This time last year economic indicators took a hit with major concerns about the need for countries within the Euro Zone to cut back on public expenditure; in order to repay their massive debts. While this did have an effect on demand for security equipment it was marginal and the fragile recovery in the economy has limped on in the last nine months.
However, recent events in Greece, Portugal and Ireland would suggest that that the bail-outs have not worked and they are likely to default on the loan repayments. This has both extinguished any recovery in these markets and has taken its toll in other weak economies in Europe. It will have an adverse impact on world trade. Stock markets across the world have significantly marked down share prices and the buoyant forecasts of economic growth made some five months ago are being revised.
However the emerging markets of China, India and Brazil have so far not been affected. For some years financial markets have turned tail at the mere hint of bad news and have exaggerated the possible consequences; but by the same token the upswing also responds as rapidly. The facts and statistics shown in this month’s executive brief from Memoori do not flag up any serious adverse trends that will reduce the opportunity to grow the security business in the near term of the next 6 months, but they do suggest that there is less confidence and a hint of caution in the air.
Our figures for the first quarter of this year showed that consolidation had slowed down significantly with the number of acquisitions down by 20 percent on the same period of 2010. The last two months have seen a significant recovery: Tyco claims they are about to close a $110m deal; there is serious talk about Securitas and Niscayah making a reunion; and there is the possibility that Cisco will put Linksys on the block. If these deals reach fruition, then we will be on track to beat the 2010 record for value of deals exceeding $7.98 billion.
Investment for the first five months of the year is marginally up on the same period of 2010 but much of this is the result of arranging new lines of credit. There appears to be little change in the area of venture capital funding.
The most encouraging feature of the business is reflected in the financial performance of security players. The fourth quarter 2010 and first quarter 2011 financial announcements made recently show that -- for the most part -- revenues and profitability are well up on the same quarter of 2010 and the full year is seen to be outperforming 2009. With almost all anticipating improved trading conditions in 2011, it looks as though revenues and profitability will improve on 2010.

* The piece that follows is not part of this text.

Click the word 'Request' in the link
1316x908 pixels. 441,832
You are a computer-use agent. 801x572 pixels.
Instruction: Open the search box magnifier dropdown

The star performers in 2010 include Axis Communications, Mobotix, Basler, Authentec and Bio-Key, despite the fact that their fourth quarter was well down on 2009. These companies are very specialist and perform in the high growth areas of the business and/or strong in geographic markets that performed well in 2010. They are all companies that spend on product development in the high-tech areas of IP networking.
Similarly the world’s major security companies such as Tyco, Honeywell, Schneider and Siemens all increased both profitability and growth, and they are bullish about 2011. Cooper Industries and Ingersoll Rand likewise also increased their growth and profitability, while Bosch returned to profitability on increased sales.
With trading conditions looking buoyant in some geographic regions and with the drivers that accelerated consolidation and investment in 2010 still well in place, we expect that the slowdown of acquisitions and stagnation in funding in the first five months of 2011 does not indicate in anyway a correction but is just a short term deviation. One major acquisition would bring consolidation well back on track.